Put the rinsed cacahuazintle into the strained broth. Add enough water to keep the corn covered by 2 inches. Simmer gently for 1 1/2 to 2 hours, until the kernels bloom open like little flowers and are tender at the center. If the broth drops too low, add hot water. The corn tells you when it is ready, not the clock.
Heat a dry comal over medium. Toast the chile guajillo, chile ancho, and chile pasilla separately, 20 to 30 seconds per side. The skins should puff and darken one shade. They should not blacken. Toast the cumin seeds for 30 seconds, just until fragrant. Burned chile makes bitter broth. Throw it out and start again if you burn it.
Cover the toasted chiles with hot water and let them soften for 20 minutes. Drain them and blend with 2 cups of the pozole broth, the toasted cumin, Mexican oregano, chilcuague, and vinegar until completely smooth.
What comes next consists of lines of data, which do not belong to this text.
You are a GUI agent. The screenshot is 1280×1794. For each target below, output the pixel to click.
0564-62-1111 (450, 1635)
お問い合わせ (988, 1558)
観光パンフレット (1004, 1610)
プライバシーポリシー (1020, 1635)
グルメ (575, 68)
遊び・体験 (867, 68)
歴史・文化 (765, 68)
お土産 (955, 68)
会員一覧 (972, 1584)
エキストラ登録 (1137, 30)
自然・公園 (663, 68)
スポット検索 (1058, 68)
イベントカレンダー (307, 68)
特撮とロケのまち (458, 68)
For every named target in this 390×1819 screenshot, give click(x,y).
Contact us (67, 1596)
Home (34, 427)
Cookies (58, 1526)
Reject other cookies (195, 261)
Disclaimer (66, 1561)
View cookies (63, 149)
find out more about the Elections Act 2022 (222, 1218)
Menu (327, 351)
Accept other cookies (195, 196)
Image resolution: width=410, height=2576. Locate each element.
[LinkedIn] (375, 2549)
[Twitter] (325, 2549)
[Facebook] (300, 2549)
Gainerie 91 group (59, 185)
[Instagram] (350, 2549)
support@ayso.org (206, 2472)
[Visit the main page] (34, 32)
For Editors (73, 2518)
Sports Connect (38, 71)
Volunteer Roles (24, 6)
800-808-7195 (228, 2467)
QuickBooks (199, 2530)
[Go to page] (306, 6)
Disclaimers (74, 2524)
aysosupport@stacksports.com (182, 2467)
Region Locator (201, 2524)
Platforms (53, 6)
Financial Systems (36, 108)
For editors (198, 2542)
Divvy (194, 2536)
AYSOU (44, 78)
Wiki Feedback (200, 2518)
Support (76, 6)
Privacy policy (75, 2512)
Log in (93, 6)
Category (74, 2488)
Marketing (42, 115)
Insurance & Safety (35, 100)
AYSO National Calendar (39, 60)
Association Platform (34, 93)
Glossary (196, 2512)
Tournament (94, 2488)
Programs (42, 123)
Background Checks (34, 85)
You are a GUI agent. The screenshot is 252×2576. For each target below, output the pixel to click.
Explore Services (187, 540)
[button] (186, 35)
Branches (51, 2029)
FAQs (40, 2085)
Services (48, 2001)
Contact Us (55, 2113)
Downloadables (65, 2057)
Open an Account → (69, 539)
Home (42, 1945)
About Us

Strain through a fine-mesh sieve. Chilcuague is strong and numbing, so use a disciplined hand. This is a Bajio accent, not a dare.
Melt the manteca de cerdo in a cazuela or heavy skillet over medium heat. Pour in the strained chile puree. It will jump, so stir with authority. Cook 8 to 10 minutes, scraping the bottom, until the color deepens to brick red and the fat begins to separate at the edges. This frying is what removes the raw chile taste. No me vengas con atajos.
Stir the fried chile adobo into the pot of opened cacahuazintle. Add the sliced tongue. Simmer 25 to 30 minutes so the tongue, corn, and chile broth become one pot instead of three separate jobs. Taste for salt. The broth should be full, lightly acidic from the xoconostle, and red from chile, not tomato.
Ladle the pozole into deep clay bowls. Set out radish, romaine lettuce, white onion, lime, oregano, tostadas, and crumbled queso ranchero in small dishes. Let each person finish the bowl at the table. Aguascalientes food is generous, but it is not confused. No cheddar. No sour cream. No flour tortillas here. Así se hace y punto.